Dona Nelsa

Uma trajetória de sucesso

De um brilho sereno e intenso, os olhos verdes de Nelsa Trombino iluminam uma face plena e ativa. O sorriso leve irradia o amor que ela tem pela vida e a satisfação em receber clientes e amigos no Xapuri, que ela carinhosamente chama de “a minha casa”.
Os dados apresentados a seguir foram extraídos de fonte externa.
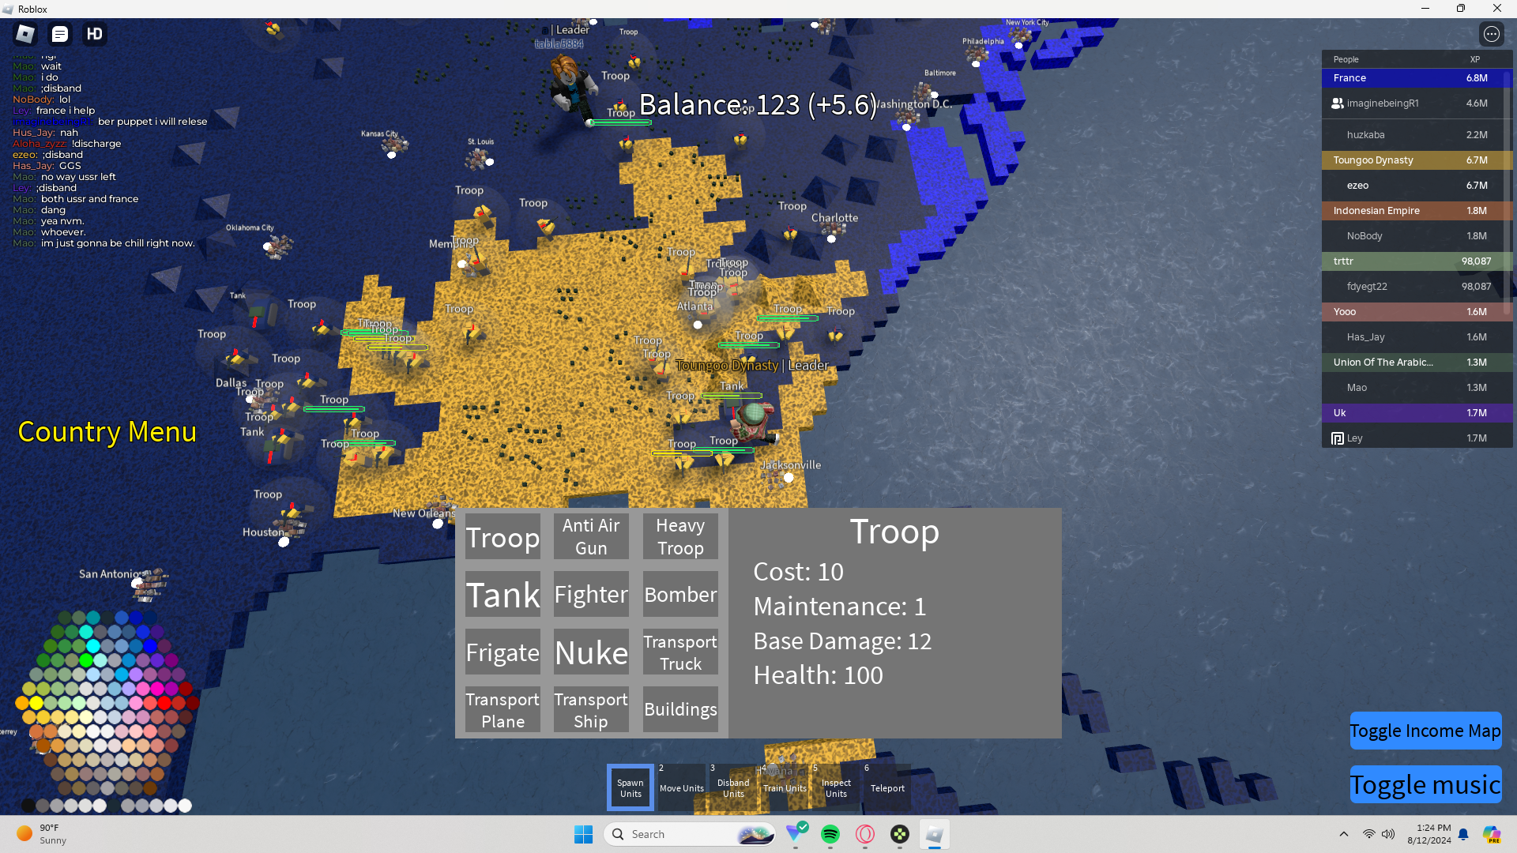Toggle the chat window icon
The width and height of the screenshot is (1517, 853).
point(60,34)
Nelsa Trombino tem descendência italiana, filha de Domingos e Dona Felícia, que como milhares de imigrantes deixaram para trás um país destruído pela Primeira Guerra em busca de nova vida. Um sitio na Baixada Santista foi o primeiro paradeiro da família, e neste pequeno sítio floresciam os frutos da terra: abóbora, mamão, limão, banana, laranja. Dona Felicia adaptava os novos sabores às receitas que trouxe da Itália. Cozinhar era tradição na Famíglia Trombino. Evidentemente, a pequena Nelsa herdou esse dom. Cresceu na cozinha com olhar curioso, colher de pau na mão, aprendendo “ao vivo” com a mamma.
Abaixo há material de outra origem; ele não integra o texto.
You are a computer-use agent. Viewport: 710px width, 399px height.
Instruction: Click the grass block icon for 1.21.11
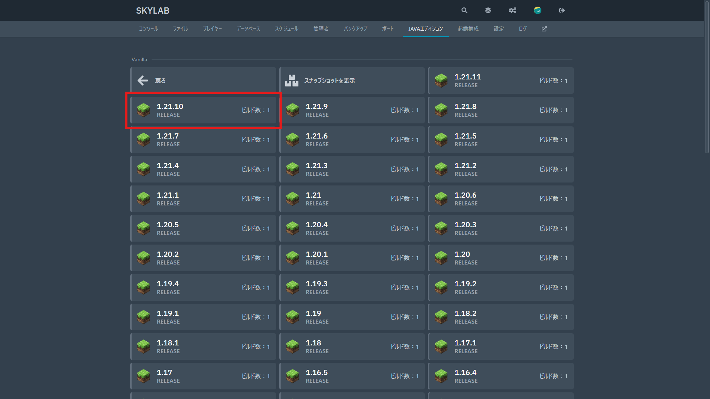tap(441, 81)
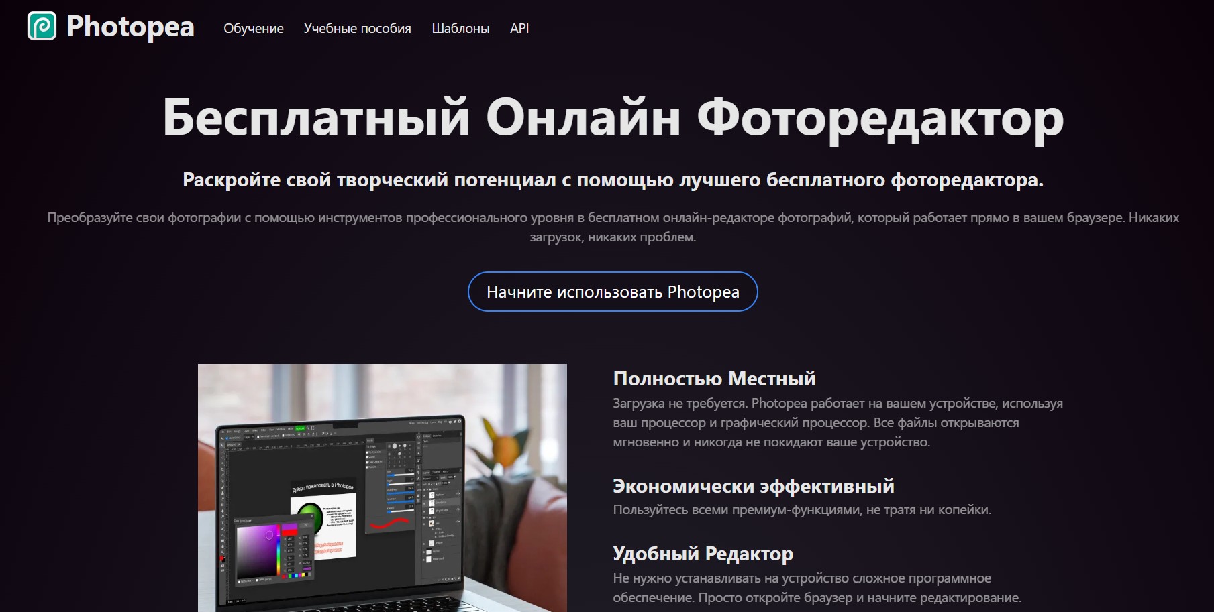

Quando chegou a adolescência, Nelsa tomou posse da cozinha. O prazer da alquimia era seu talento inato. Na década de 50 conheceu e se encantou com quem seria seu futuro marido Fábio. Após 2 anos de noivado, eles se casaram e partiram para as Minas Gerais. Primeiro instalaram-se em Belo Horizonte, onde tiveram as duas primeiras filhas Fernanda e Fabiana. Logo após, mudaram-se para a fazenda do sogro, a fazenda Maracujá, encravada entre as cidadezinhas de Luz e Lagoa da Prata, onde nasceu o terceiro filho, Flávio. A fazenda era enorme, com vários pomares, fábrica de doces, polvilho, farinha de mandioca. Um verdadeiro parque temático.
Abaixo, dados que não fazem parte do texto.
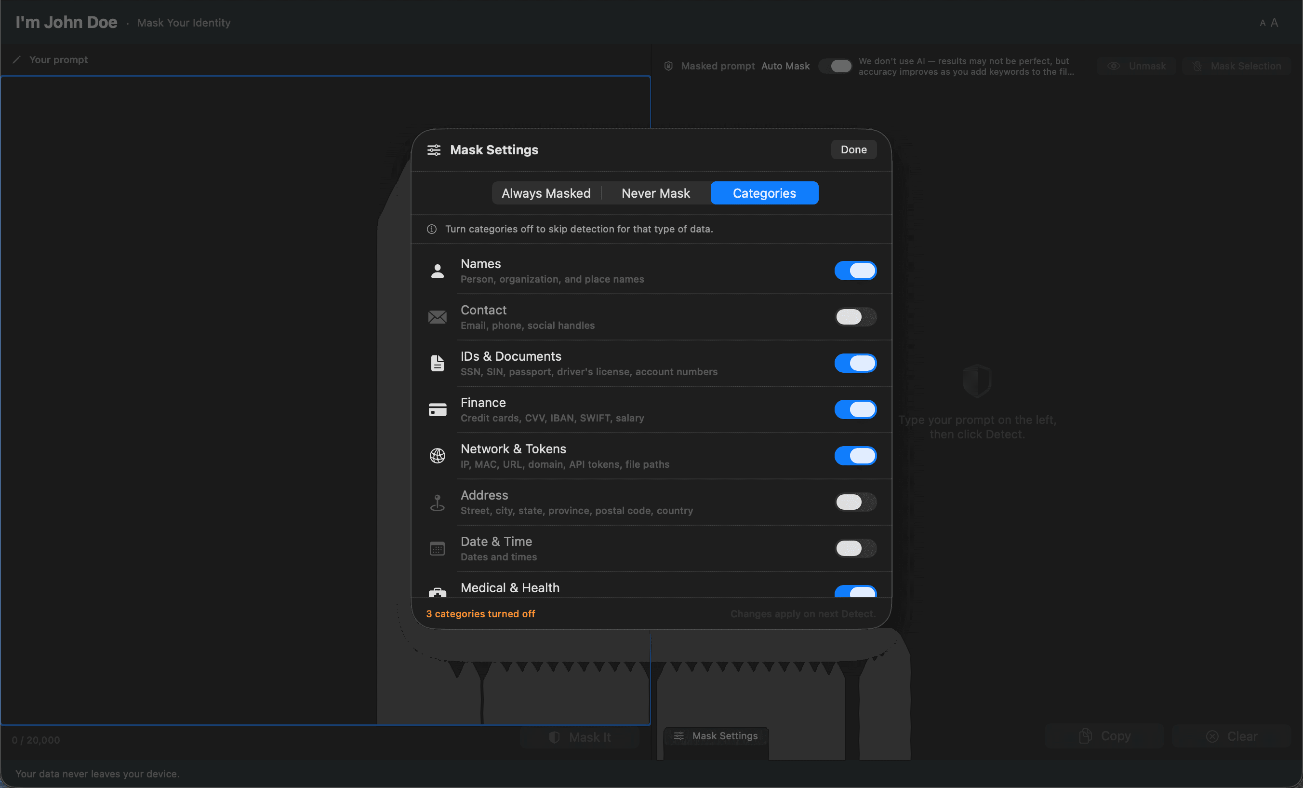Enable the Address category

point(855,502)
No início dos anos 80, Nelsa e sua família voltaram a Belo Horizonte e concluíram o plano de construir uma casa na Pampulha. Nasce daí o início da história do Restaurante Xapuri. Almoços oferecidos aos amigos se tornaram uma fonte de renda para Nelsa. No início eram pequenas reuniões com os amigos, a casa começou a encher aos finais de semana e Nelsa enxergou uma oportunidade de começar a cobrar as deliciosas refeições. A notícia se espalhou e Dona Nelsa ficou famosa na região. Todos queriam aquelas delícias mineiras e aquele ambiente calmo, rústico e cheio de prosa.